-- EXERCISE --
Without including any pictures, copy each entry below exactly.

Stored dataset items:

• • • • • • •

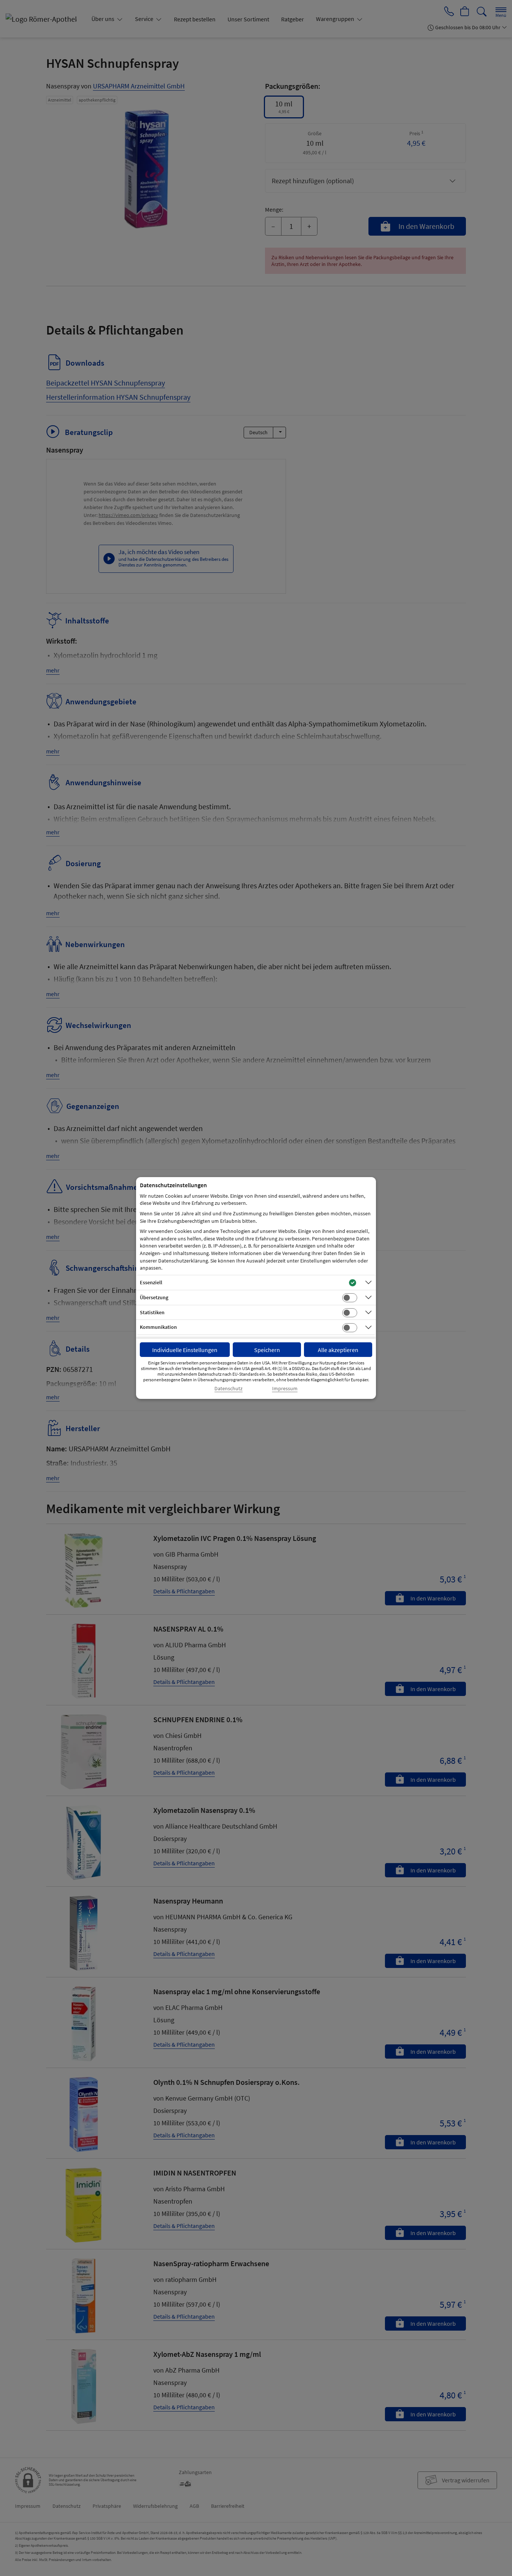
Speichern (267, 1350)
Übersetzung (154, 1297)
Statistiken (152, 1312)
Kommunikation (158, 1327)
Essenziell (151, 1282)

• • • • • • •

-- EXERCISE ANSWER --
Speichern (267, 1350)
Übersetzung (154, 1297)
Statistiken (152, 1312)
Kommunikation (158, 1327)
Essenziell (151, 1282)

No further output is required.